[cfe-dev] How to suppress a specific diagnostic?

Jordy Rose jediknil at belkadan.com
Thu Apr 26 18:00:19 PDT 2012


There are a couple ways to do this. If the warnings have individual flags (-Wfoo), you can disable them individually (-Wno-foo). This is probably what you want, and what existing users of Clang and GCC are familiar with.

If the warning you're interested in does /not/ have an individual flag (and most warnings mention which flag they're associated with in their diagnostic message), you could even file a bug, since we're working towards getting every warning under a flag.

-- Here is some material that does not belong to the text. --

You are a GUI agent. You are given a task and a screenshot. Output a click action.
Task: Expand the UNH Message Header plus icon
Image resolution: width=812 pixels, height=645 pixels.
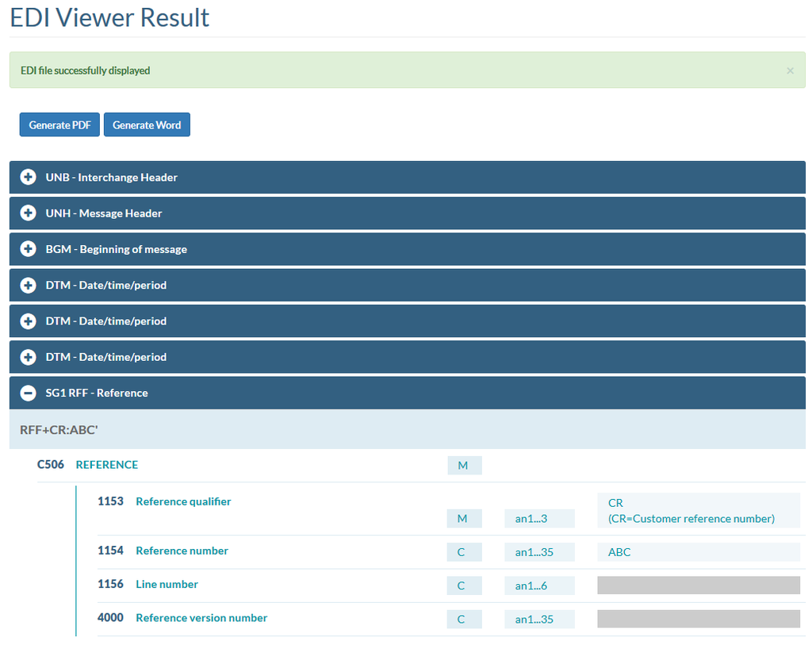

It's possible the warning /does/ have a flag, but doesn't say in the diagnostics, in which case you could see if it's in GCC's list of warnings. (Anything we both warn about, we try to make compatible with GCC, and sadly their warnings have better documentation.)

Even then, though, it might be better to use GCC's diagnostic pragmas to only disable the warnings around dubious practices A and B. Clang supports these pragmas; check out http://gcc.gnu.org/onlinedocs/gcc/Diagnostic-Pragmas.html for their usage.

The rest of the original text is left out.